NoClassDefFoundError: java.lang.nmpcJackets
Huh?
That message greeted me as I attempted to start Compuware’s DevPartner J today. So I look at my JDK 1.4 class reference. Not there. Didn’t think it was. Googled it. 2 results – both related to one FAQ from Compuware.
So apparently they wrote a class that’s required for their product, and then called it a java.lang class! Novel idea – call it com.compuware.devpartner..nmpcJackets. That way, users that see this error will realize it’s a problem with the product configuration instead of thinking that something obscure has gone heinously wrong with their JDK. Ridiculous.
I would assume they did this to access a protected class or member in the java.lang package…
How does the code see the class? I didn’t think you could create a java.lang object and load it from anywhere on the classpath. I thought java.lang objects could only be loaded from rt.jar?
This would prevent someone else from creating a virus in java.lang.String.

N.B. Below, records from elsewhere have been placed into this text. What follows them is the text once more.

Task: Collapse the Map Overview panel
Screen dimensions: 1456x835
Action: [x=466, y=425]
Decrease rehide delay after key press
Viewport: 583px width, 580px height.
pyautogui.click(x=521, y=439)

They’re in violation of their java development license — y’know, that part that you never read when you download the JDK from Sun??
No one (other than sun) is allowed to ship classes whose prefix is java.* or javax.*
I would agree that they’re probably using it to take advantage of some method or member of a class in java.lang that’s only visible from package scope.
Since it’s a profiling tool, I guess it’s not that surprising, but still disconcerting and confusing.